Les Danois et l'Union européenne
La dernière présidence du Danemark remonte à 2012. L'évolution de la perception et de la compréhension par le public de la place et du rôle du Danemark en Europe et dans le monde, de l'Union européenne et de l'interaction entre le Danemark et l'Union, est stupéfiante. Les électeurs danois ont décidé, en juin 2022, d'abolir la clause de non-participation en matière de coopération dans le domaine de la défense, en vigueur depuis 1993, et ce avec l'écart le plus important entre le « oui » et le « non » dans l'histoire des référendums danois sur l’Europe. Traditionnellement, les batailles politiques étaient âprement disputées mais, cette fois-ci, il y eut peu de discussions et encore moins d'incertitude quant à l'issue du vote. L'invasion massive, illégale et non provoquée de l'Ukraine par la Russie en février 2022 a rapidement incité l'opinion publique danoise à soutenir l'idée d'une participation sans restriction du Danemark à la coopération de l'Union européenne en matière de défense.[1]

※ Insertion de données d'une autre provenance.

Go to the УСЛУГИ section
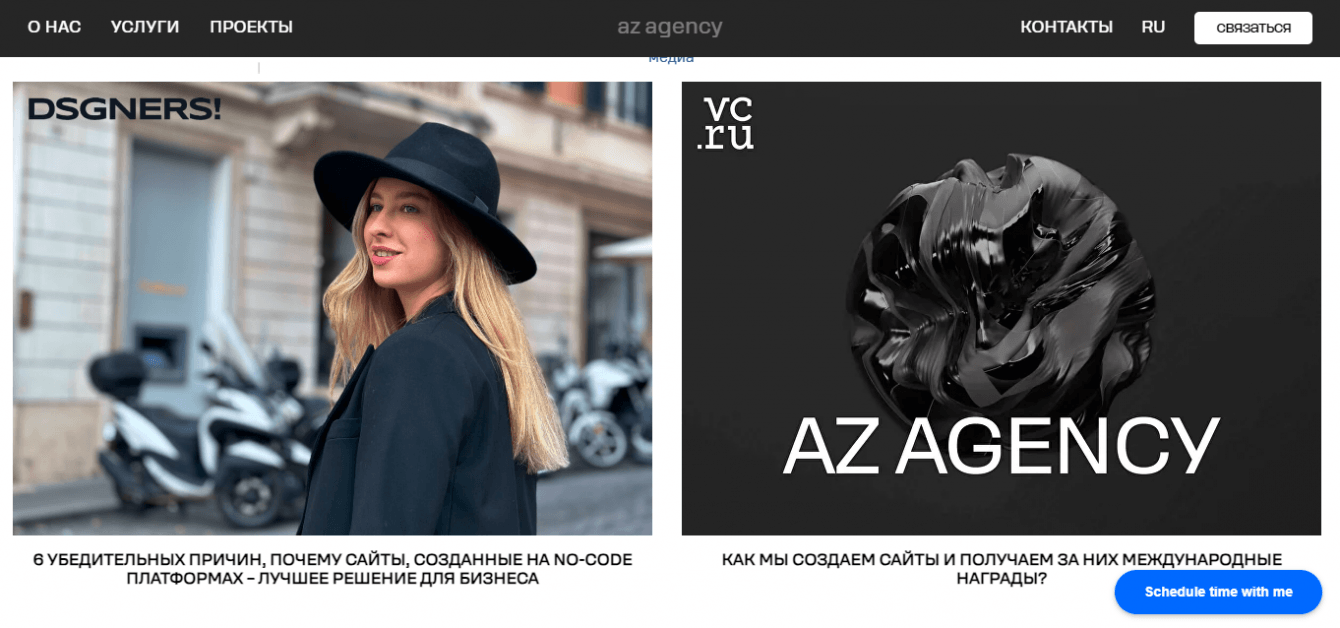The image size is (1340, 628). click(145, 27)
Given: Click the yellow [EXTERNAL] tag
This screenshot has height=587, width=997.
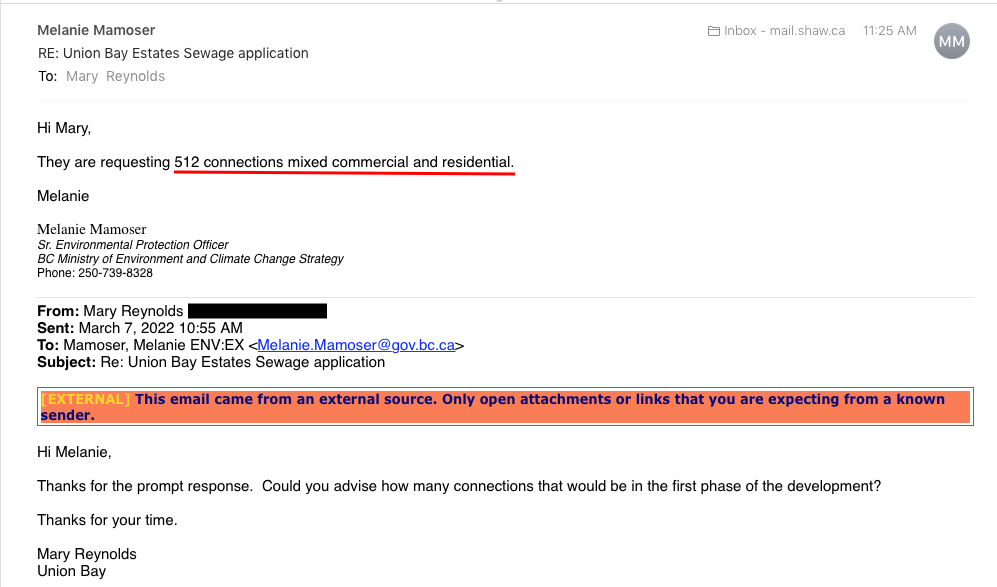Looking at the screenshot, I should pyautogui.click(x=86, y=399).
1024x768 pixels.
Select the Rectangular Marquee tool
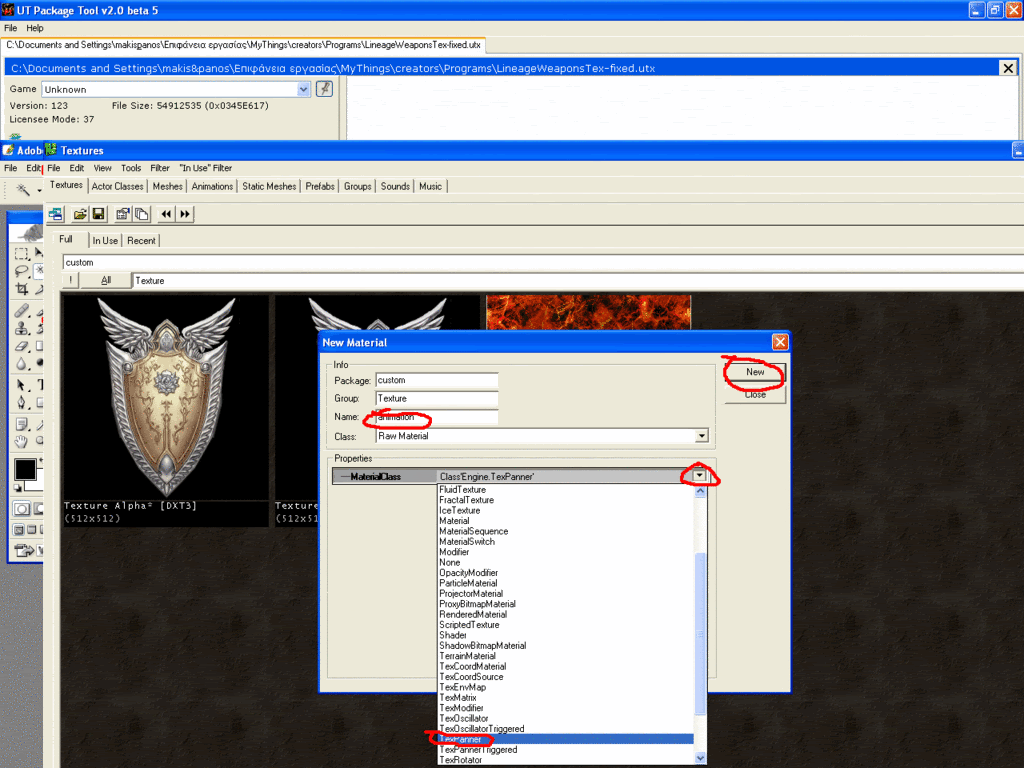[22, 254]
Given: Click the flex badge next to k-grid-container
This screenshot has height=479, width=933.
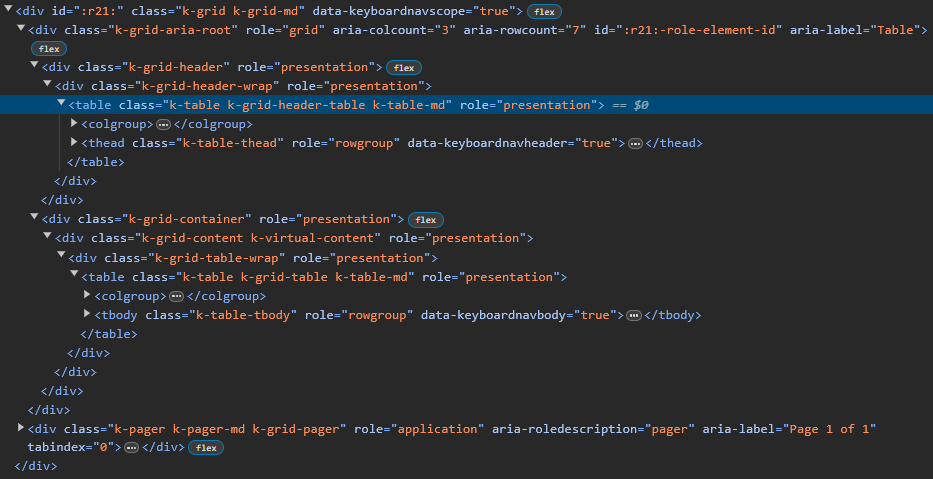Looking at the screenshot, I should (x=426, y=219).
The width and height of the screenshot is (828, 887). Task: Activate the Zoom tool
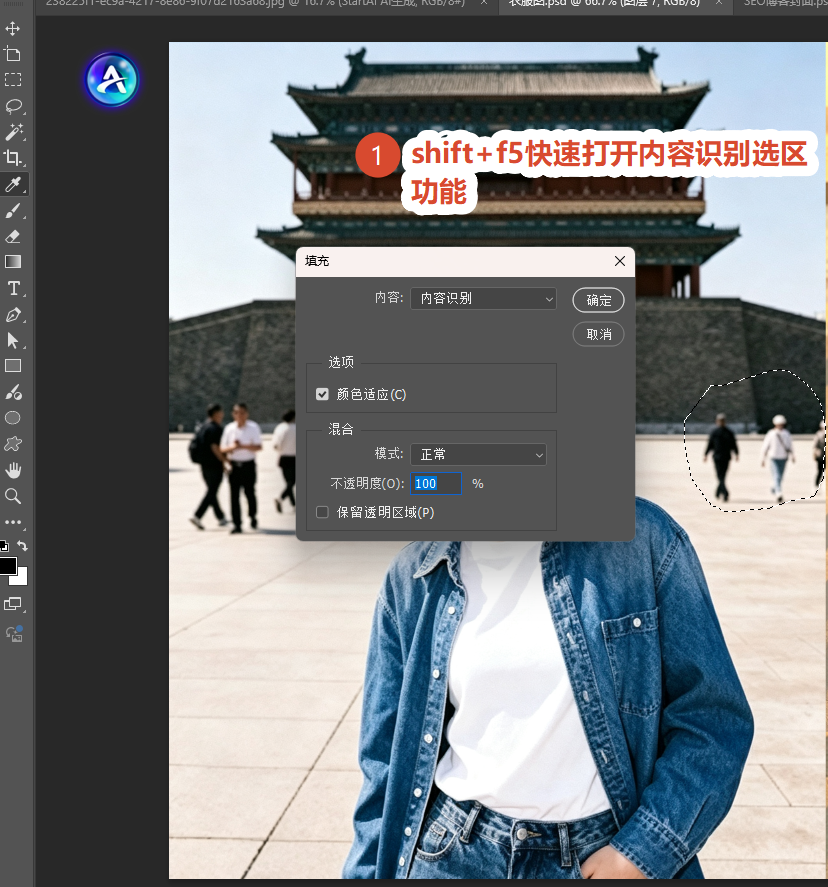(13, 496)

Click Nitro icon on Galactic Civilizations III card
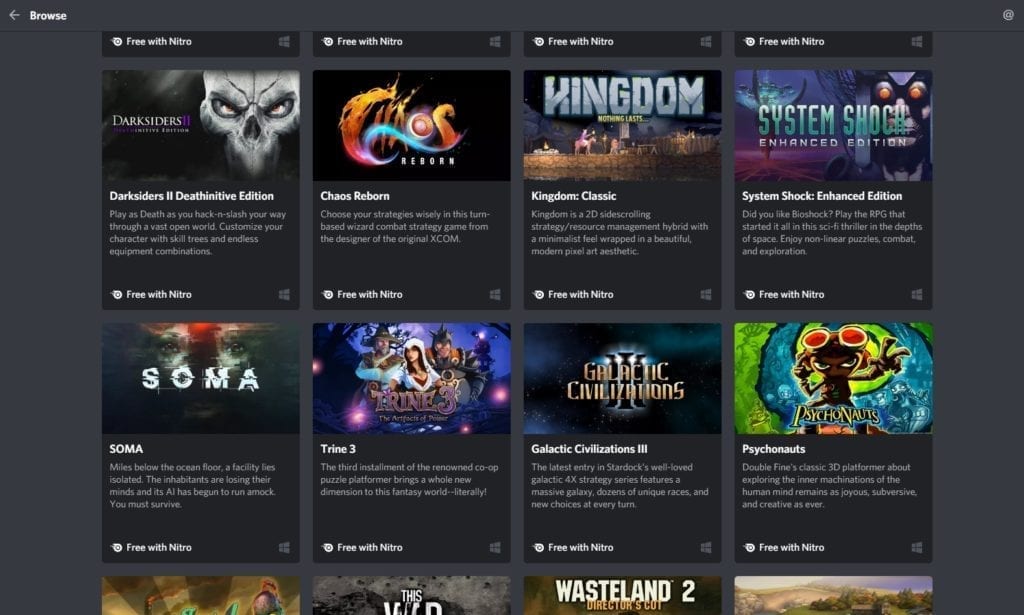coord(539,548)
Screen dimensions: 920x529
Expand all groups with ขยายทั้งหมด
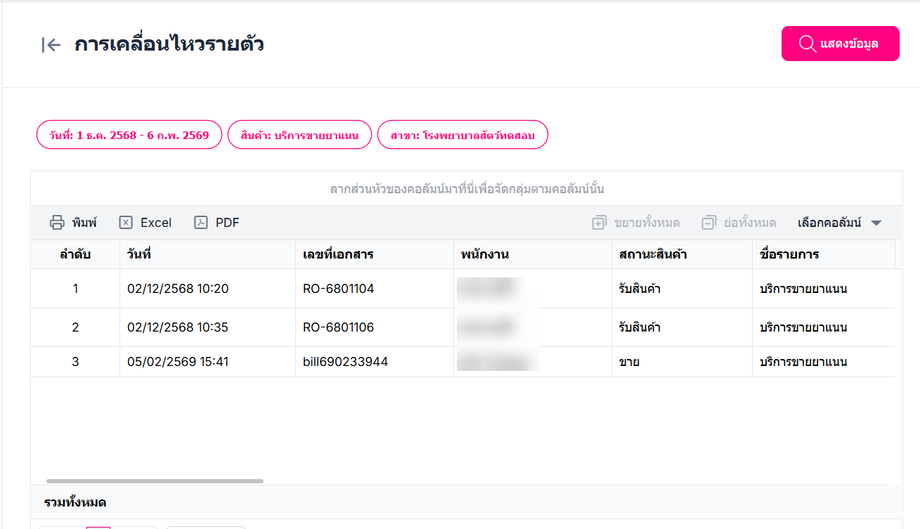[x=635, y=223]
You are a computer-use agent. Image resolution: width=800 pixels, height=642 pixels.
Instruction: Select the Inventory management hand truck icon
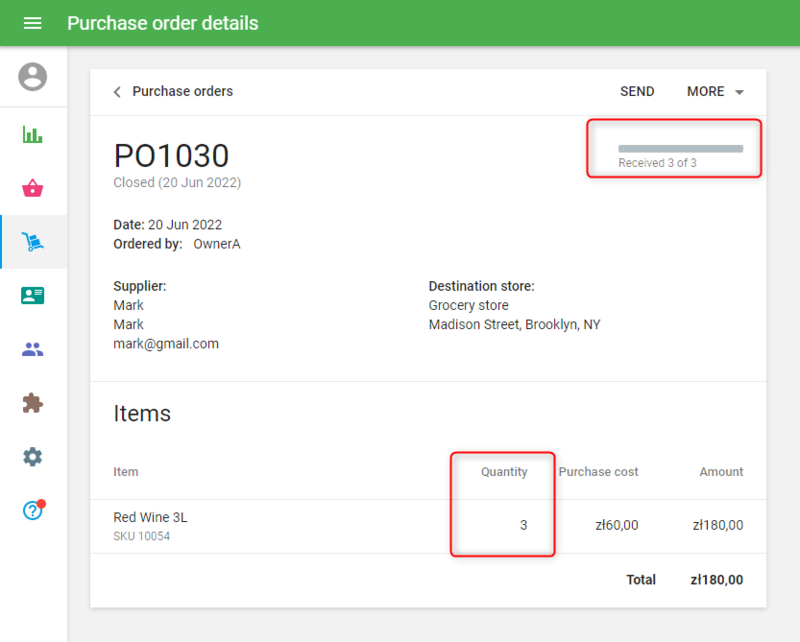click(x=33, y=242)
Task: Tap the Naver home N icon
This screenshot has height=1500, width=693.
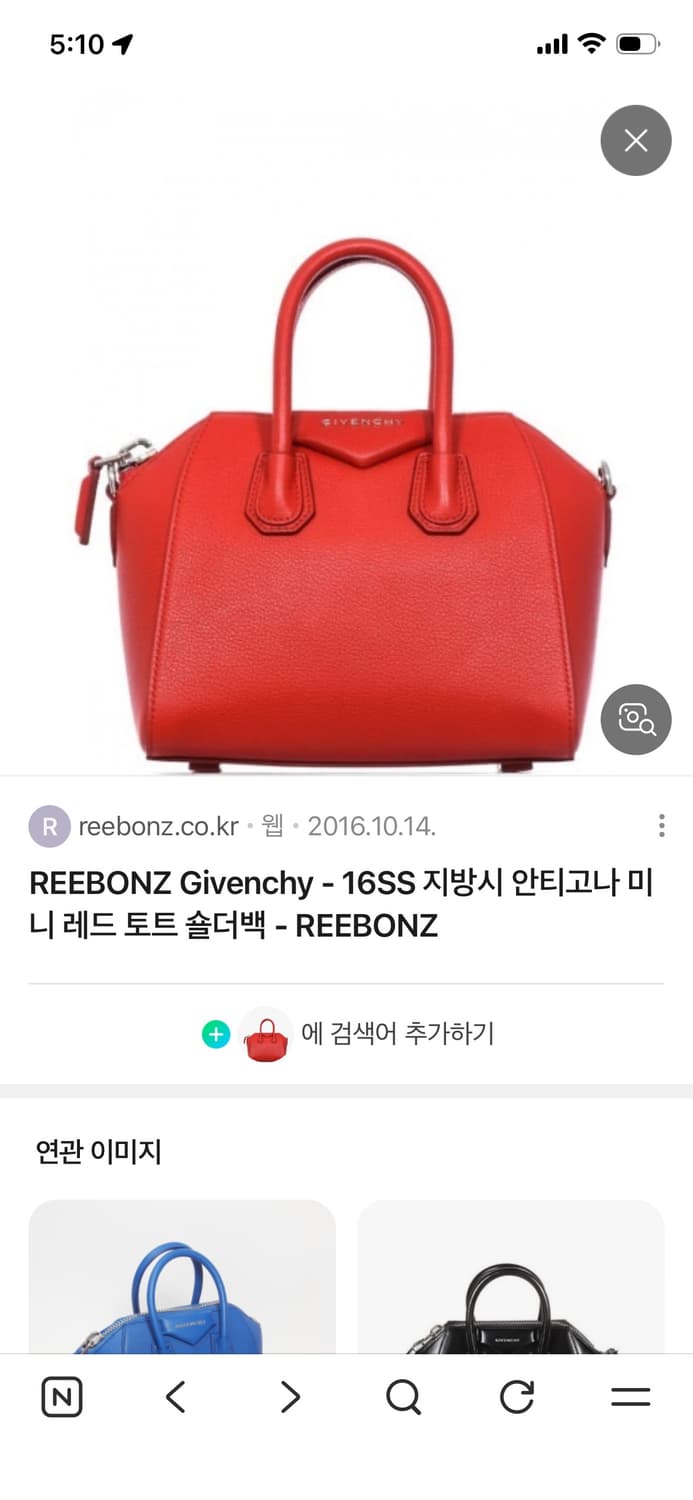Action: click(62, 1397)
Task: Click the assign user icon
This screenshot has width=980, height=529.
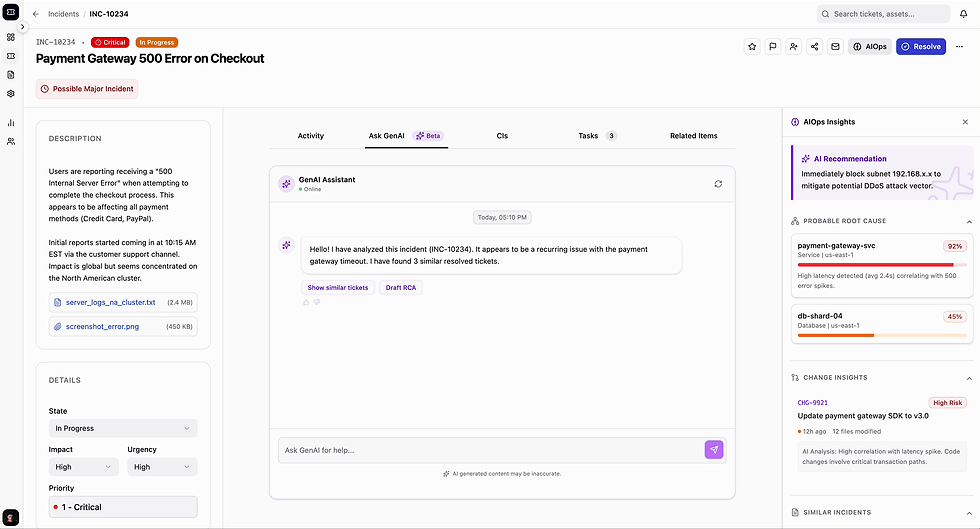Action: [794, 46]
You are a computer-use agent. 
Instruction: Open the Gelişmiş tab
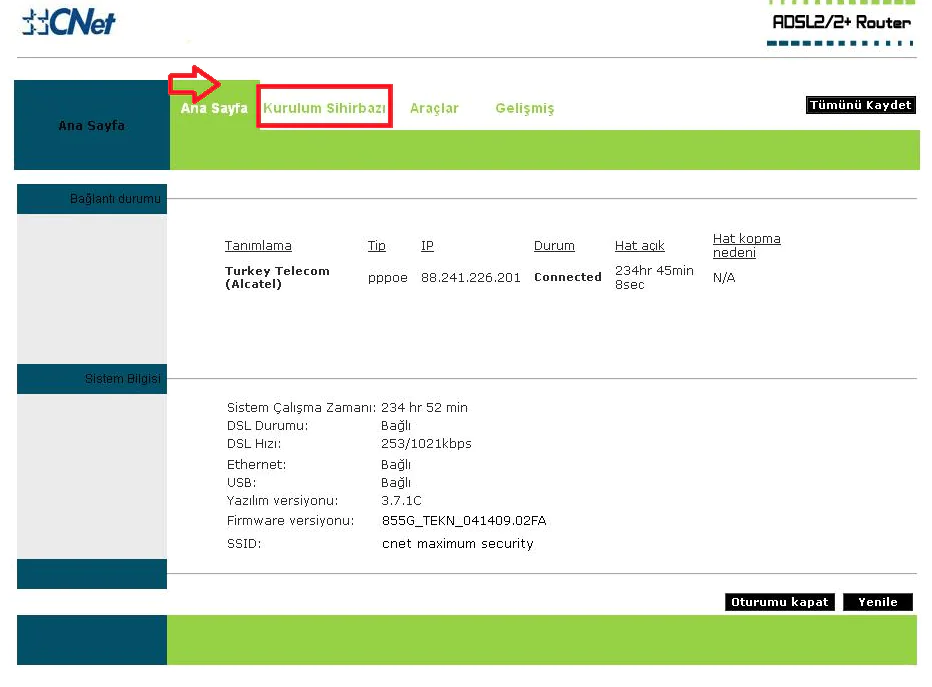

Les sondages d'opinion confirment cette évolution. Une enquête Eurobaromètre (hiver 2025) montre que 66% des Danois estiment « qu’au cours des prochaines années », le rôle de l'Union européenne deviendra « plus important » (moyenne européenne : 44%). De même, 82% des Danois s'attendent à l'avenir à ce que le rôle de l'Union « pour protéger les citoyens européens contre les crises mondiales et les risques de sécurité » soit « plus important » (moyenne européenne : 66%). Interrogés plus en détail sur les domaines politiques les plus importants pour l’Union, les Danois citent en priorité « la défense et la sécurité » (52%), « l'indépendance énergétique, les ressources et les infrastructures » (36%) et « la compétitivité, l'économie et l'industrie » (30%).
S'exprimant avant les vacances parlementaires, la Première ministre danoise, Mette Frederiksen, a déclaré que « pour de nombreux Danois, la coopération européenne n'a jamais vraiment été un chouchou ». Cependant, a-t-elle ajouté, « le vieux monde n'est plus. Nous vivons des temps nouveaux ». Largement utilisée - depuis les débats politiques sur la culture publique jusqu'aux conversations familiales autour de la table - la notion de « Bruxelles » a été pendant des décennies, pour les Danois, une référence facile et aisément compréhensible pour critiquer des décisions politiques distantes, bureaucratiques, élitistes et, par essence, très peu danoises. Cela a changé. C'est désormais à Bruxelles que le Danemark trouve ses partenaires les plus proches, et c'est à Bruxelles qu'il assure sa prospérité et sa sécurité. La présidence danoise repose sur cette adhésion sans précédent du public danois à tout ce qui touche à l’UE.
Priorités danoises
La présidence danoise a identifié deux priorités qui, une fois combinées, recoupent celles indiquées par les Danois dans l'Eurobaromètre : « Une Europe sûre et une Europe verte et compétitive ». L'approche est caractérisée par l'urgence : « L'Union européenne est confrontée à un nouvel ordre international marqué par l'incertitude, la concurrence stratégique et économique mondiale et la multiplication des conflits. » Quatre domaines se distinguent.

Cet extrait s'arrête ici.